Quoted passage ->
************

Carrying Grief and Love at the Same Time with Artist vanessa german
Installation view of vanessa german: SAD RAPPER, September 8 - October 22, 2022. Photograph by Diego Flores. Courtesy of the artist and Kasmin Gallery.
By Emily Alesandrini | March 31, 2025
The Art Critic Fellowship is an art writing intensive program launched in 2025. Over eight weeks, fellows engaged in four lectures led by award-winning editors and writers to discuss the joys and concerns of writing and editing art criticism today, and met one-on-one with their assigned mentors to develop a piece of criticism for publication on AICA-USA’s Magazine.
Emily Alesandrini is part of the 2025 cohort and was paired with Simon Wu as her mentor.

************

Supplied entries ->
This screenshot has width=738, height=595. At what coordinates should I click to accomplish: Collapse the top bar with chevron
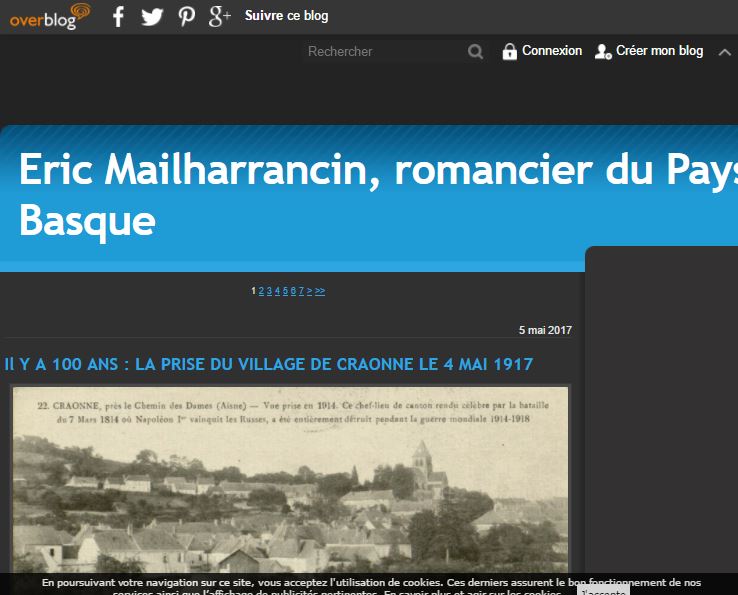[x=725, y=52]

************

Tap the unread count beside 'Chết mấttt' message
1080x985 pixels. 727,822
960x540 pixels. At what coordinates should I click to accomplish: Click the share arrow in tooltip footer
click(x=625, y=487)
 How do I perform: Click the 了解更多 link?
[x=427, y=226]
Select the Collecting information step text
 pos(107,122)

************

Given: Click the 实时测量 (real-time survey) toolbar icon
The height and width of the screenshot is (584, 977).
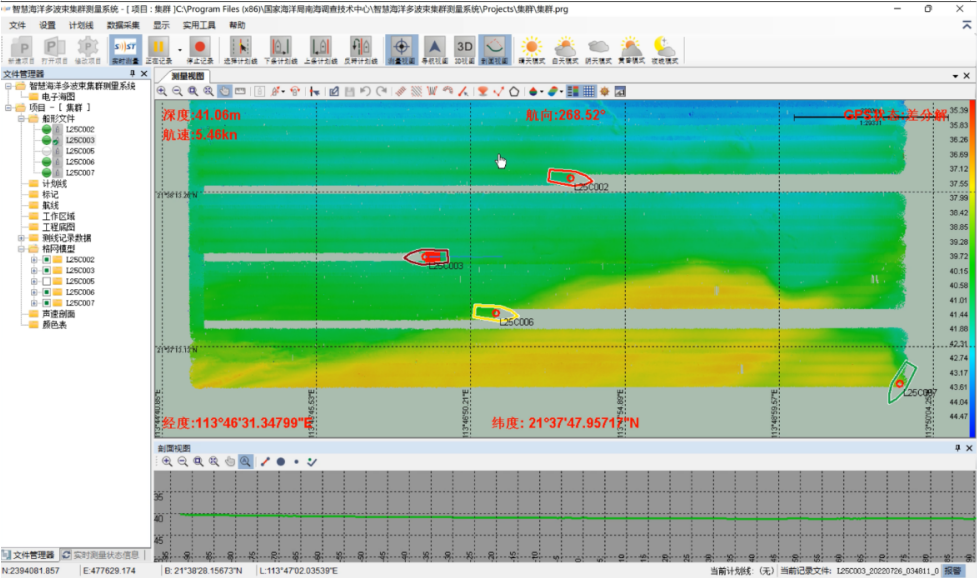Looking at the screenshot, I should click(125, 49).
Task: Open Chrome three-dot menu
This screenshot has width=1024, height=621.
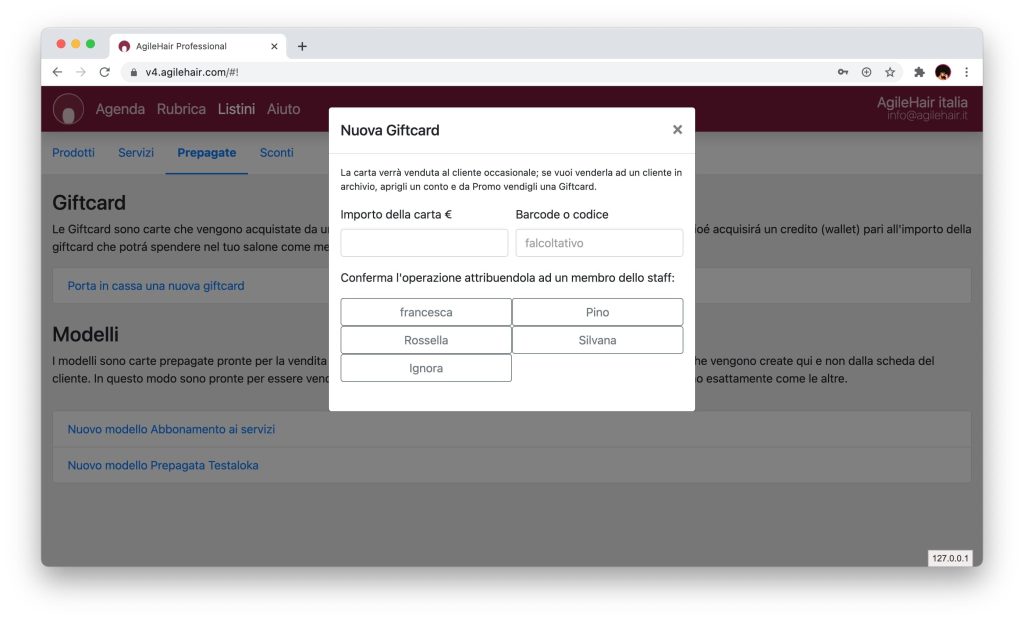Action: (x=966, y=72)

************

Brief 1 -> In the page on artist vanessa german, who was Emily Alesandrini's mentor?
Brief 2 -> Pick up the page on artist vanessa german after its last sentence and keep writing.

Answer 1 -> Simon Wu

Answer 2 ->
In a room of artist vanessa german’s multimedia sculpture, figures emerge from the assemblage of bottles and beads, shoes and shiny things, porcelain tchotchkes and bird figurines, mirrors and watches, glitter, twine, keys, locks, painted stars, and astro turf. german makes what I’ve come to think of as sculptural collages or object poems with found objects and sourced materials. Again and again, I see textile bits wrapped and tied together into a cacophonous mosaic of bound bundles. Perhaps her most well-known works feature rose and strawberry quartz and other precious gemstones. Faces appear as if mined from spiritual depths in ruby, garnet, and lapis lazuli, as well as sodalite, kyanite, and chalcedony. I started writing about these entities, what german calls power figures, their enigmatic stones and multitudinous pouches, as they relate to what we carry in and on the body. And then, quite suddenly, my Dad died.
With a month-old diagnosis of stage four lymphoma, cancerous lymph nodes grew throughout his body like poisonous little bundles that killed him from the inside. When he died, too soon after my brother, parts of me died too. And now I carry these parts with me, alongside memories of bicycle birthdays and the timbre of his singing voice. My body has become an assemblage of grief and gratitude and so many other heaps and bundles, bruised and heavy and hurting.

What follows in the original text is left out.